Chapter 5. Accessing MG4J indices programmatically

Constructing an index and querying it using the Query class is fine, but usually MG4J must be integrated in some kind of environment. In this chapter we describe how to access programmatically an index using MG4J. A (small but growing) list of heavily commented examples is available in the it.unimi.di.big.mg4j.example package.

In general, the first thing you need is to load an index. To do that, you must use the Index.getInstance() method, which will arrange for you a number of things, like finding the right index class, possibly loading a term map, and so on.
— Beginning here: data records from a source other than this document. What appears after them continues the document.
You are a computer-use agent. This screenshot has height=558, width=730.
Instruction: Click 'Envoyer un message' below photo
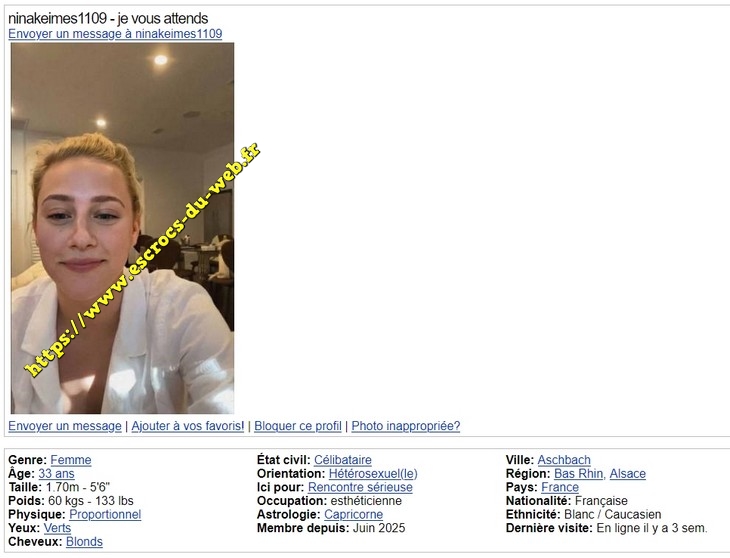pyautogui.click(x=65, y=426)
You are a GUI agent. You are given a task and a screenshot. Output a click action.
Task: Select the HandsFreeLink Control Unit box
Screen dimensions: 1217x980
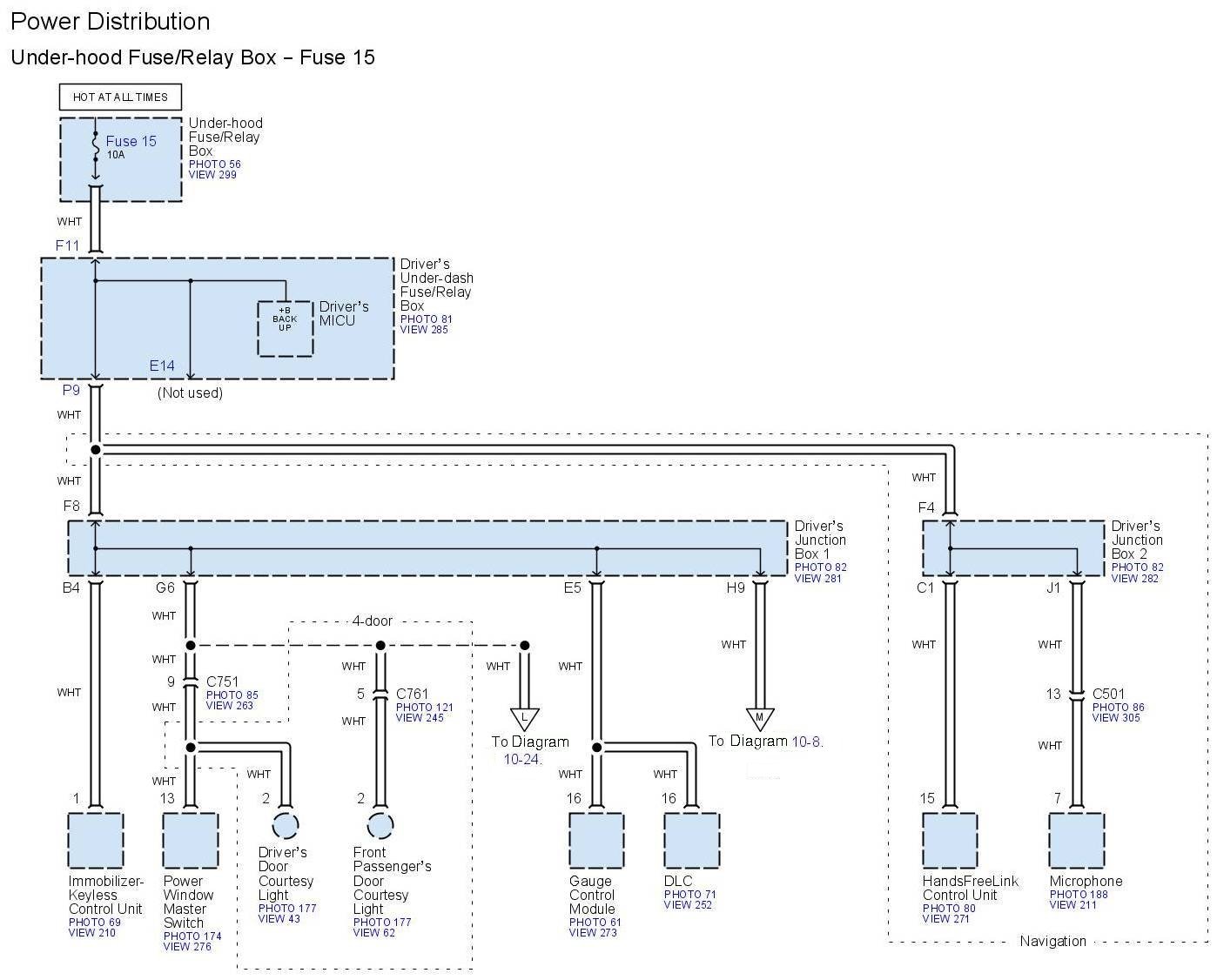(950, 841)
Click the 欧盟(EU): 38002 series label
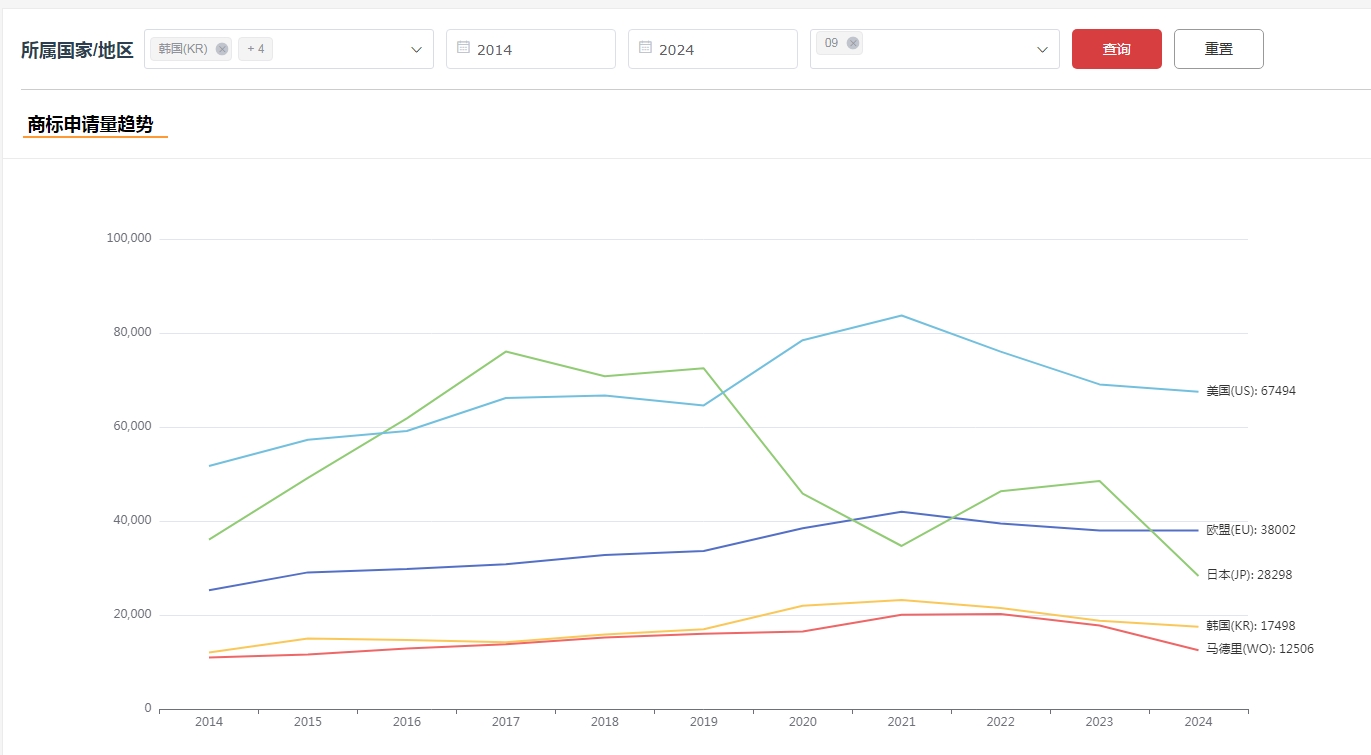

Usually you will have more than an index (e.g., title and main text).

The second piece of information that is necessary for the following phases is an index map—a data structure mapping a set of symbolic field names, which will be used to denote the various indices, to the actual indices (e.g., to the actual instances of the Index class). There are simple ways to build such maps on the fly using fastutil classes (see the RunQuery example). Another important map is the map of term processors, which maps each field name to the respective term processor. Usually the term processor is the one used to build the index, which can be recovered from the Index instance, but different choices are possible

There are now several ways to access MG4J. Given a textual query, the query is parsed and turned into an internal composite representation (essentially, a tree). Then, a builder visitor visits the tree and builds a corresponding document iterator, which will return the documents that satisfy the query.

At the basis of the query resolution, index iterators provide results from the index (i.e., documents in which a term appears, and other information): in other words, they are used as iterators corresponding to the leaves of the query tree. These can be combined in various ways (conjunction, disjunction, etc.) to form document iterators. Document iterators return documents satisfying the query and, for each document, a list of minimal intervals representing the regions of text satisfying the query. At that point, scorers are used to rank the documents returned by the document iterator.
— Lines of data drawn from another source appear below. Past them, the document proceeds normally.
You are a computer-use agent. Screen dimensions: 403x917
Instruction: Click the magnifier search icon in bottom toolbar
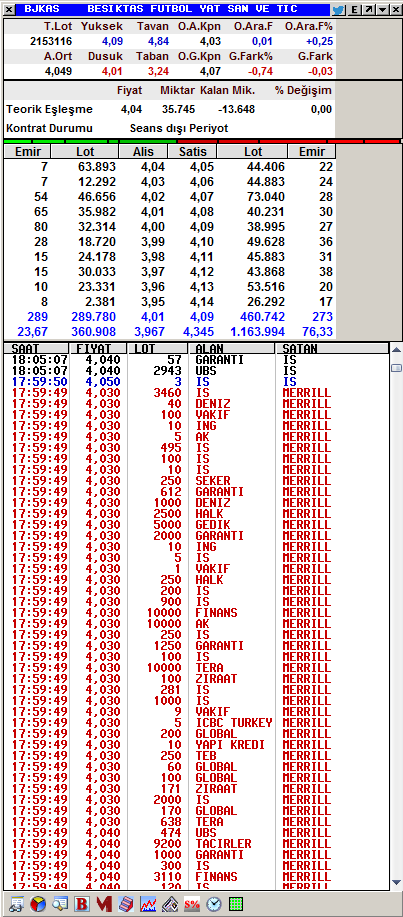(60, 904)
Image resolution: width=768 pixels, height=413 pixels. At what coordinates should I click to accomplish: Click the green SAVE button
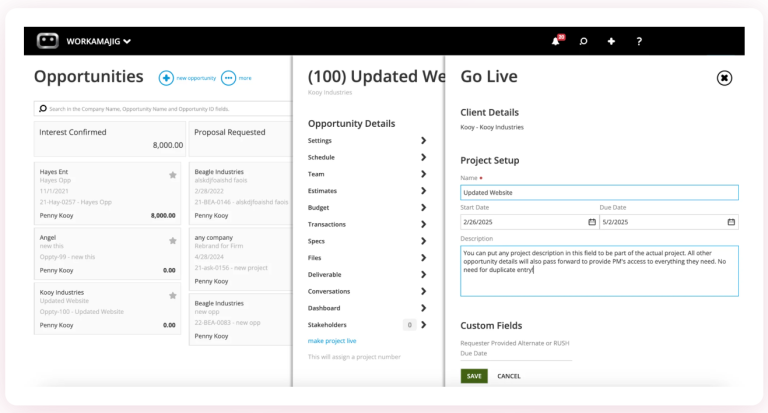pyautogui.click(x=474, y=376)
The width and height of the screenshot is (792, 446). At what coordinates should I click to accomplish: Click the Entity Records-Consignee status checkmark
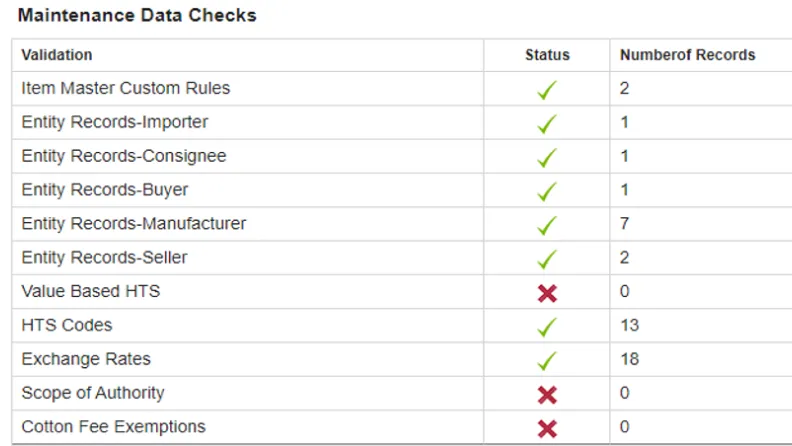point(547,158)
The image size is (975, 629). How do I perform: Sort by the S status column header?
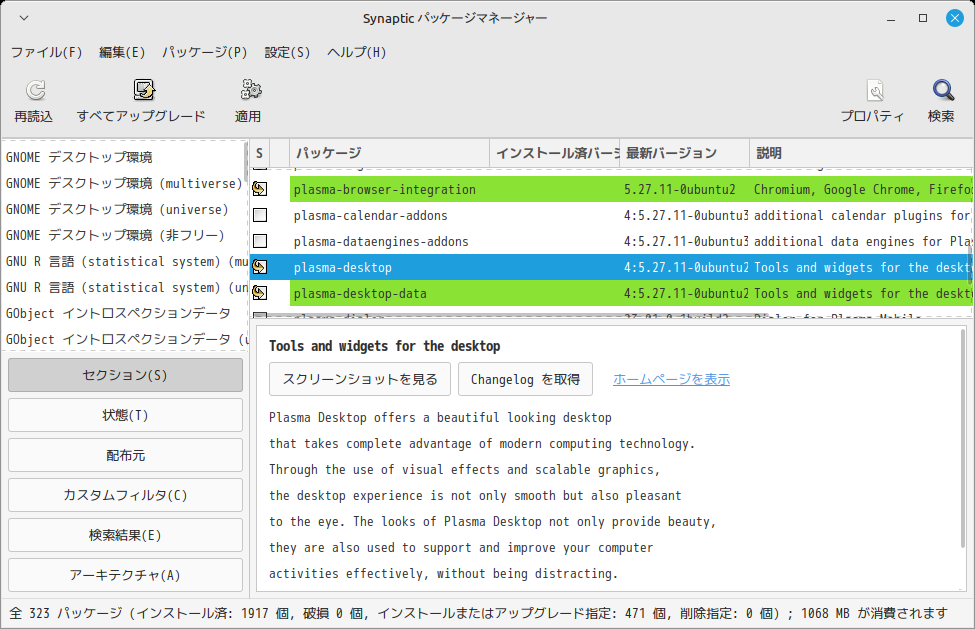259,153
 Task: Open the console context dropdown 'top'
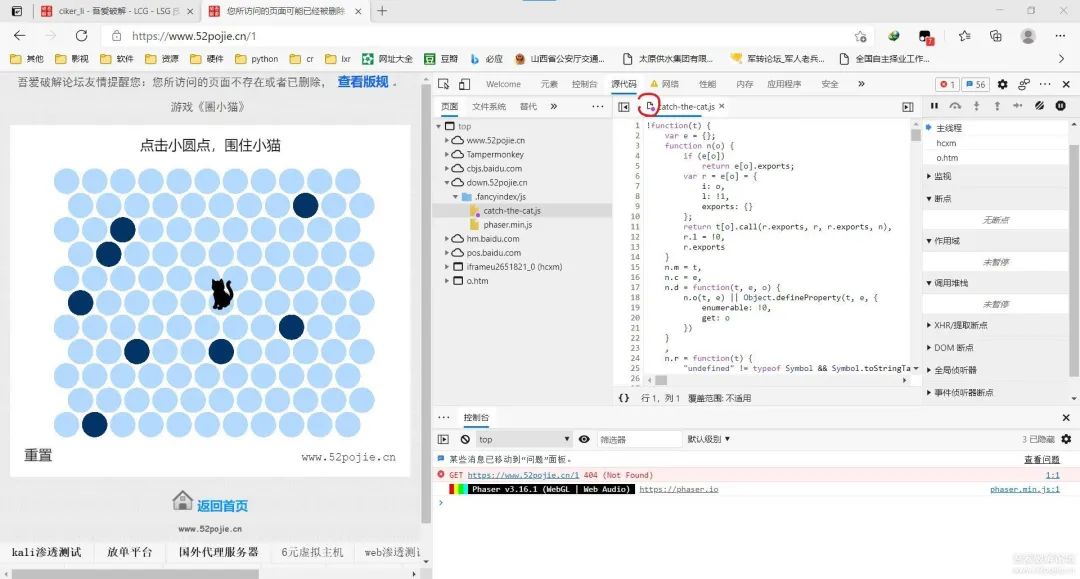(x=523, y=439)
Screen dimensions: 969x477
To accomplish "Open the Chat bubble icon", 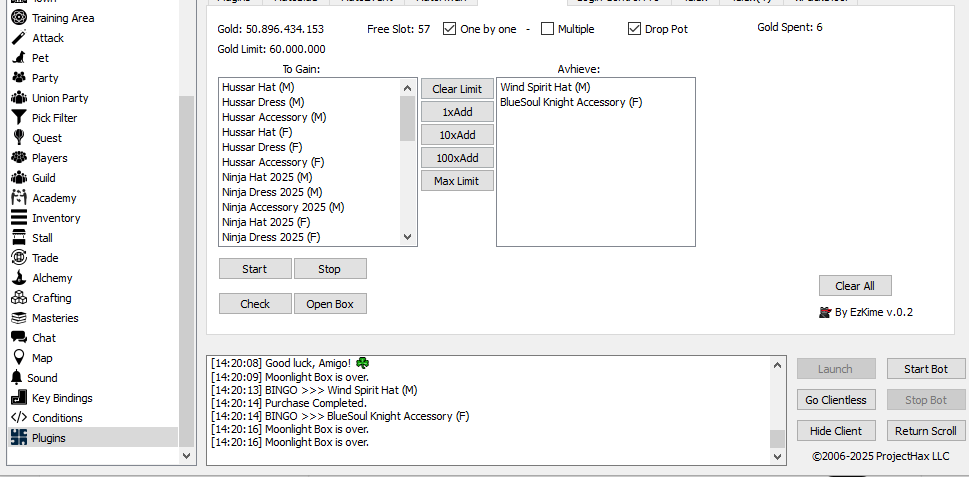I will click(18, 338).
You can handle this chain of events at many different levels. You can, for instance, build your own document iterators using the various implementations of DocumentIterator. Or you can create queries (i.e., composite built using the implementations of it.unimi.di.big.mg4j.query.node.Query), and turn them into document iterators. You can even start from a textual query, parse it to obtain a composite internal representation, and then go on.

Nonetheless, the simplest way is to use a façade class called QueryEngine that tries to do all the dirty work for you. A query engine just wants to know which parser you want to use (SimpleParser is the default parser provided with MG4J), which builder visitor you want to use, and which index map. The builder visitor is a visitor class that is used to traverse the internal representation of a query and compute the corresponding document iterator. The default visitor, DocumentIteratorBuilderVisitor, is very simple but fits its purpose. You might want to change it, for instance, to reduce object creation.

A query engine has many tweakable parameters, that you can find in the Javadoc documentation. However, its main advantage is that its method process() takes a textual query, a range of ranked results, and a list in which to deposit them, and does everything for you. You can easily get results from MG4J in this way.

A different route is that of customizing the QueryServlet class that MG4J uses for its HTTP/HTML display. This might simply involve changing the Velocity script that displays the results (and which is set by a system variable—see the class HttpQueryServer) or actually modifying the class code.